── Given data ──
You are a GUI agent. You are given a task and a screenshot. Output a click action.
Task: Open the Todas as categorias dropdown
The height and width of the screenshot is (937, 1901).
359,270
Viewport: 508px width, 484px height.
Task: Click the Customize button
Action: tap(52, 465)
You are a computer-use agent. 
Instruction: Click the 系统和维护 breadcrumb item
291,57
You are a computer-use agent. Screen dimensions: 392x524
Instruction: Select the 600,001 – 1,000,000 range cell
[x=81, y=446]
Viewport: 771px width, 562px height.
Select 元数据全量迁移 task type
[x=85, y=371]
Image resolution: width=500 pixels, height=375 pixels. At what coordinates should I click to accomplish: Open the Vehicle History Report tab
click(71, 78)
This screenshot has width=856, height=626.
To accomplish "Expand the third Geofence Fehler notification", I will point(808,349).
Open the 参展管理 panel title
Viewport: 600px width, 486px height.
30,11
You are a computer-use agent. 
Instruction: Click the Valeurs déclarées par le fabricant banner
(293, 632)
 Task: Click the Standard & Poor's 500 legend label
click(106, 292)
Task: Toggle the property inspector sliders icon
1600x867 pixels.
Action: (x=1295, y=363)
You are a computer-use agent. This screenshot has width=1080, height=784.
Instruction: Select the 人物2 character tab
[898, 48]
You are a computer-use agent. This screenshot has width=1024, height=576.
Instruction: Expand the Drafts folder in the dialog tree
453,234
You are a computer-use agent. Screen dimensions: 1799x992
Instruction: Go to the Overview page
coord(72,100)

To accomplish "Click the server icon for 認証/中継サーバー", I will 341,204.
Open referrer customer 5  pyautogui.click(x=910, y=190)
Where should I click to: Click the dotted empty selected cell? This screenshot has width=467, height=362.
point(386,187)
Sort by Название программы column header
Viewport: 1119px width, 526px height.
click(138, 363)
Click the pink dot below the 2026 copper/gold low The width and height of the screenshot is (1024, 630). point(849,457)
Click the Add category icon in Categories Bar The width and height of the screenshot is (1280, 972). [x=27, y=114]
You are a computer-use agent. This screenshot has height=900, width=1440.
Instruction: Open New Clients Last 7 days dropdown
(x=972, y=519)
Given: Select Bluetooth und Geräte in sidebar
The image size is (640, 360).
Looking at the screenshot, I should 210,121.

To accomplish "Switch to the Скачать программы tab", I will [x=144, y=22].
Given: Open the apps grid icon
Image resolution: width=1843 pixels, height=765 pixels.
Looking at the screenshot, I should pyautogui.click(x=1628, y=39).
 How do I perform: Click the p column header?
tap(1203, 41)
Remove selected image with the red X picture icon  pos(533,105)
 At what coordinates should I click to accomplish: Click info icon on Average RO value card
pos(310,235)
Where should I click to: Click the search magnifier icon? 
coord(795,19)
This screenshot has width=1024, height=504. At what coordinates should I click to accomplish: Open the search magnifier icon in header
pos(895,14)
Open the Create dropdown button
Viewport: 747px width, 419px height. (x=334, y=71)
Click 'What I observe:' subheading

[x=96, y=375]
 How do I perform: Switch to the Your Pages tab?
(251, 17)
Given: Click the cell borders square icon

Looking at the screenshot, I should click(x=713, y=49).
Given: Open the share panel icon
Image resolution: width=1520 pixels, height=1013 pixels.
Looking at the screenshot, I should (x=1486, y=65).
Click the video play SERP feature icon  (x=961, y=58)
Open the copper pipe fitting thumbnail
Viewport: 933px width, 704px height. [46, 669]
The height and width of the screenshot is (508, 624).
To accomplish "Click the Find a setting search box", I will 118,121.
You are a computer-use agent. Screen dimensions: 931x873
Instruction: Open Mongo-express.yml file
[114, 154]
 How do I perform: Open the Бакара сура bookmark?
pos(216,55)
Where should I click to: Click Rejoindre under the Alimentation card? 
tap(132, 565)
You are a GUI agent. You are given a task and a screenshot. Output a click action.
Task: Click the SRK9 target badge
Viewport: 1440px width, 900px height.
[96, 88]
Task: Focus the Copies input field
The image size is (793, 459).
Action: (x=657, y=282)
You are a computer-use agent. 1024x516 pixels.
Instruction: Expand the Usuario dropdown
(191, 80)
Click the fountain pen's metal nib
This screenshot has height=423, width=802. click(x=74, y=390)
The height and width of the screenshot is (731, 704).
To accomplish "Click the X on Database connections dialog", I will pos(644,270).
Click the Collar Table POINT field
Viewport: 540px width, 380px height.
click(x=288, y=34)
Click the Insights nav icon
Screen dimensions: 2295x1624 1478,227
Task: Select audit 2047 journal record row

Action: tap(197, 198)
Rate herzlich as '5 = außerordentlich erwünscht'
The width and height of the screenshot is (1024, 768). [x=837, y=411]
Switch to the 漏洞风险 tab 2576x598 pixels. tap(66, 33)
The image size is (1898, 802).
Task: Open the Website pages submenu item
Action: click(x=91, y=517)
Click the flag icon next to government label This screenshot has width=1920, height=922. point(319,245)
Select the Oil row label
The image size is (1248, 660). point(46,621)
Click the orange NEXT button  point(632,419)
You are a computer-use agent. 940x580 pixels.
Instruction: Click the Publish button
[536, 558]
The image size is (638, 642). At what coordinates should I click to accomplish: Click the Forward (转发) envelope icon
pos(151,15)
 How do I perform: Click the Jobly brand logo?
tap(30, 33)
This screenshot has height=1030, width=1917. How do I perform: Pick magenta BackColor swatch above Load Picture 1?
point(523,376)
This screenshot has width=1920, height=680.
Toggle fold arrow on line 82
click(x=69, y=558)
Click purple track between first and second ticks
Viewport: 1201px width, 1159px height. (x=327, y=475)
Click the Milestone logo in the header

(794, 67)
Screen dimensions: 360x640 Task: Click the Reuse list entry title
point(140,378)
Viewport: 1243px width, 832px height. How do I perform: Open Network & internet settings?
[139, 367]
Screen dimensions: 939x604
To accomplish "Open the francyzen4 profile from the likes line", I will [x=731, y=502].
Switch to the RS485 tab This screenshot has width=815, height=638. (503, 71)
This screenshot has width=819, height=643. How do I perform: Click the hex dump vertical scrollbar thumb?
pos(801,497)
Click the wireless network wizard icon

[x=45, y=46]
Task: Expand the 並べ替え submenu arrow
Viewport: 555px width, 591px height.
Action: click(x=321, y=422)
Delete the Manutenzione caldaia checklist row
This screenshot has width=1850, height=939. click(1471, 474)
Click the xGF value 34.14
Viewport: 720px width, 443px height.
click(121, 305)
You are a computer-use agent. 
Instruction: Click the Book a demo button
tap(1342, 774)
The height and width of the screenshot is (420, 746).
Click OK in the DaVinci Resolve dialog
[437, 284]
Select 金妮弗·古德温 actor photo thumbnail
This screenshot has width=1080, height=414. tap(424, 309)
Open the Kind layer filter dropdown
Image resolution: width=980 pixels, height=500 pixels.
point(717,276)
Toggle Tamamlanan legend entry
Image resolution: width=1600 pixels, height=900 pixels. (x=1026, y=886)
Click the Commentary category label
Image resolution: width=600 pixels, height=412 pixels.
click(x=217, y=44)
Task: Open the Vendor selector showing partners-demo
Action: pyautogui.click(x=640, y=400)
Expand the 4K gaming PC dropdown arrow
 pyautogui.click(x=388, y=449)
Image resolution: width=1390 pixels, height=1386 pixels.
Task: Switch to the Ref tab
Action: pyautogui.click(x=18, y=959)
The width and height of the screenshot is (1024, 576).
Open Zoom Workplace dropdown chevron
───
▶ [Work to be completed]: Your reply should consist of the records, duplicated exactly.

▶ [Output below]:
You are a GUI agent. You are given a task and a screenshot. Output a click action.
Task: Open the Todas as categorias dropdown
The height and width of the screenshot is (937, 1901).
359,270
Viewport: 508px width, 484px height.
Task: Click the Customize button
Action: tap(52, 465)
You are a computer-use agent. 
Instruction: Click the 系统和维护 breadcrumb item
291,57
You are a computer-use agent. Screen dimensions: 392x524
Instruction: Select the 600,001 – 1,000,000 range cell
[x=81, y=446]
Viewport: 771px width, 562px height.
Select 元数据全量迁移 task type
[x=85, y=371]
Image resolution: width=500 pixels, height=375 pixels. At what coordinates should I click to accomplish: Open the Vehicle History Report tab
click(71, 78)
This screenshot has width=856, height=626.
To accomplish "Expand the third Geofence Fehler notification", I will point(808,349).
Open the 参展管理 panel title
Viewport: 600px width, 486px height.
30,11
You are a computer-use agent. 
Instruction: Click the Valeurs déclarées par le fabricant banner
(293, 632)
 Task: Click the Standard & Poor's 500 legend label
click(106, 292)
Task: Toggle the property inspector sliders icon
1600x867 pixels.
Action: (x=1295, y=363)
You are a computer-use agent. This screenshot has width=1080, height=784.
Instruction: Select the 人物2 character tab
[898, 48]
You are a computer-use agent. This screenshot has width=1024, height=576.
Instruction: Expand the Drafts folder in the dialog tree
453,234
You are a computer-use agent. Screen dimensions: 1799x992
Instruction: Go to the Overview page
coord(72,100)

To accomplish "Click the server icon for 認証/中継サーバー", I will 341,204.
Open referrer customer 5  pyautogui.click(x=910, y=190)
Where should I click to: Click the dotted empty selected cell? This screenshot has width=467, height=362.
point(386,187)
Sort by Название программы column header
Viewport: 1119px width, 526px height.
click(138, 363)
Click the pink dot below the 2026 copper/gold low The width and height of the screenshot is (1024, 630). point(849,457)
Click the Add category icon in Categories Bar The width and height of the screenshot is (1280, 972). [x=27, y=114]
You are a computer-use agent. This screenshot has height=900, width=1440.
Instruction: Open New Clients Last 7 days dropdown
(x=972, y=519)
Given: Select Bluetooth und Geräte in sidebar
The image size is (640, 360).
Looking at the screenshot, I should 210,121.

To accomplish "Switch to the Скачать программы tab", I will [x=144, y=22].
Given: Open the apps grid icon
Image resolution: width=1843 pixels, height=765 pixels.
Looking at the screenshot, I should pyautogui.click(x=1628, y=39).
 How do I perform: Click the p column header?
tap(1203, 41)
Remove selected image with the red X picture icon  pos(533,105)
 At what coordinates should I click to accomplish: Click info icon on Average RO value card
pos(310,235)
Where should I click to: Click the search magnifier icon? 
coord(795,19)
This screenshot has width=1024, height=504. At what coordinates should I click to accomplish: Open the search magnifier icon in header
pos(895,14)
Open the Create dropdown button
Viewport: 747px width, 419px height. (x=334, y=71)
Click 'What I observe:' subheading

[x=96, y=375]
 How do I perform: Switch to the Your Pages tab?
(251, 17)
Given: Click the cell borders square icon

Looking at the screenshot, I should click(x=713, y=49).
Given: Open the share panel icon
Image resolution: width=1520 pixels, height=1013 pixels.
Looking at the screenshot, I should (x=1486, y=65).
Click the video play SERP feature icon  (x=961, y=58)
Open the copper pipe fitting thumbnail
Viewport: 933px width, 704px height. [46, 669]
The height and width of the screenshot is (508, 624).
To accomplish "Click the Find a setting search box", I will 118,121.
You are a computer-use agent. Screen dimensions: 931x873
Instruction: Open Mongo-express.yml file
[114, 154]
 How do I perform: Open the Бакара сура bookmark?
pos(216,55)
Where should I click to: Click Rejoindre under the Alimentation card? 
tap(132, 565)
You are a GUI agent. You are given a task and a screenshot. Output a click action.
Task: Click the SRK9 target badge
Viewport: 1440px width, 900px height.
[96, 88]
Task: Focus the Copies input field
The image size is (793, 459).
Action: (x=657, y=282)
You are a computer-use agent. 1024x516 pixels.
Instruction: Expand the Usuario dropdown
(191, 80)
Click the fountain pen's metal nib
This screenshot has height=423, width=802. click(x=74, y=390)
The height and width of the screenshot is (731, 704).
To accomplish "Click the X on Database connections dialog", I will pos(644,270).
Click the Collar Table POINT field
Viewport: 540px width, 380px height.
click(x=288, y=34)
Click the Insights nav icon
Screen dimensions: 2295x1624 1478,227
Task: Select audit 2047 journal record row

Action: tap(197, 198)
Rate herzlich as '5 = außerordentlich erwünscht'
The width and height of the screenshot is (1024, 768). [x=837, y=411]
Switch to the 漏洞风险 tab 2576x598 pixels. tap(66, 33)
The image size is (1898, 802).
Task: Open the Website pages submenu item
Action: click(x=91, y=517)
Click the flag icon next to government label This screenshot has width=1920, height=922. point(319,245)
Select the Oil row label
The image size is (1248, 660). point(46,621)
Click the orange NEXT button  point(632,419)
You are a computer-use agent. 940x580 pixels.
Instruction: Click the Publish button
[536, 558]
The image size is (638, 642). At what coordinates should I click to accomplish: Click the Forward (转发) envelope icon
pos(151,15)
 How do I perform: Click the Jobly brand logo?
tap(30, 33)
This screenshot has height=1030, width=1917. How do I perform: Pick magenta BackColor swatch above Load Picture 1?
point(523,376)
This screenshot has width=1920, height=680.
Toggle fold arrow on line 82
click(x=69, y=558)
Click purple track between first and second ticks
Viewport: 1201px width, 1159px height. (x=327, y=475)
Click the Milestone logo in the header

(794, 67)
Screen dimensions: 360x640 Task: Click the Reuse list entry title
point(140,378)
Viewport: 1243px width, 832px height. How do I perform: Open Network & internet settings?
[139, 367]
Screen dimensions: 939x604
To accomplish "Open the francyzen4 profile from the likes line", I will [x=731, y=502].
Switch to the RS485 tab This screenshot has width=815, height=638. (503, 71)
This screenshot has width=819, height=643. How do I perform: Click the hex dump vertical scrollbar thumb?
pos(801,497)
Click the wireless network wizard icon

[x=45, y=46]
Task: Expand the 並べ替え submenu arrow
Viewport: 555px width, 591px height.
Action: click(x=321, y=422)
Delete the Manutenzione caldaia checklist row
This screenshot has width=1850, height=939. click(1471, 474)
Click the xGF value 34.14
Viewport: 720px width, 443px height.
click(121, 305)
You are a computer-use agent. 
Instruction: Click the Book a demo button
tap(1342, 774)
The height and width of the screenshot is (420, 746).
Click OK in the DaVinci Resolve dialog
[437, 284]
Select 金妮弗·古德温 actor photo thumbnail
This screenshot has width=1080, height=414. tap(424, 309)
Open the Kind layer filter dropdown
Image resolution: width=980 pixels, height=500 pixels.
point(717,276)
Toggle Tamamlanan legend entry
Image resolution: width=1600 pixels, height=900 pixels. (x=1026, y=886)
Click the Commentary category label
Image resolution: width=600 pixels, height=412 pixels.
click(x=217, y=44)
Task: Open the Vendor selector showing partners-demo
Action: pyautogui.click(x=640, y=400)
Expand the 4K gaming PC dropdown arrow
 pyautogui.click(x=388, y=449)
Image resolution: width=1390 pixels, height=1386 pixels.
Task: Switch to the Ref tab
Action: pyautogui.click(x=18, y=959)
The width and height of the screenshot is (1024, 576).
Open Zoom Workplace dropdown chevron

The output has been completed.